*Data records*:
────────
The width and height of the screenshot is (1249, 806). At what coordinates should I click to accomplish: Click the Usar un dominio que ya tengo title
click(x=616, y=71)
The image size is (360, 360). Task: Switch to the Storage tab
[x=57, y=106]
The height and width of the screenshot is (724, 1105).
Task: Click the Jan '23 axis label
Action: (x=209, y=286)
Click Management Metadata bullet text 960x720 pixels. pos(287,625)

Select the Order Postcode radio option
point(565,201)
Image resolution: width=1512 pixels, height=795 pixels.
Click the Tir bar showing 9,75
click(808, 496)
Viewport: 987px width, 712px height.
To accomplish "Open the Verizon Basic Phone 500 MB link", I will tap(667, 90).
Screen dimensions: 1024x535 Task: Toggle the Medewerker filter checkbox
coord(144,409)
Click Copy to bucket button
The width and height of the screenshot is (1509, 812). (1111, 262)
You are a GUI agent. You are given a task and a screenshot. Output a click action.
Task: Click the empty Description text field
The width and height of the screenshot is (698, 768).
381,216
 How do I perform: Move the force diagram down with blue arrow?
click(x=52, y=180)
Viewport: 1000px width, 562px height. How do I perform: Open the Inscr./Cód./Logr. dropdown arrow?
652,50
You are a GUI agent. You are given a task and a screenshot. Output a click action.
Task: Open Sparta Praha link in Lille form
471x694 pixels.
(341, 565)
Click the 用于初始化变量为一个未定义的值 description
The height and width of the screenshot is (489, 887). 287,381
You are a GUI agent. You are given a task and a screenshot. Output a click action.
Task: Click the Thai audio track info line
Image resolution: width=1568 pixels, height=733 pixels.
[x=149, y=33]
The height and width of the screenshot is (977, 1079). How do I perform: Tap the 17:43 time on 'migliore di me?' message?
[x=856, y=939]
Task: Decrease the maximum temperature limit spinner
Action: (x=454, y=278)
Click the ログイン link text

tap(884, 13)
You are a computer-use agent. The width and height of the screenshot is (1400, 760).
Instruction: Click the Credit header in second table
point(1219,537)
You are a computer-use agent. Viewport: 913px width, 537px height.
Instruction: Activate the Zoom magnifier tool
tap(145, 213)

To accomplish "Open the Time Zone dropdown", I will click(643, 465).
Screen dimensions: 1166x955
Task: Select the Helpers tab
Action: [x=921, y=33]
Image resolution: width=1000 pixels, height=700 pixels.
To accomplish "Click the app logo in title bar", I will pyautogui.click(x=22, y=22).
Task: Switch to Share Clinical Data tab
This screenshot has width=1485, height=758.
────────
*WHAT YOU NEED TO DO*: With "computer" as the string to look for, count the matching lines in the entries above and report only the number.

*TASK SOLUTION*: 2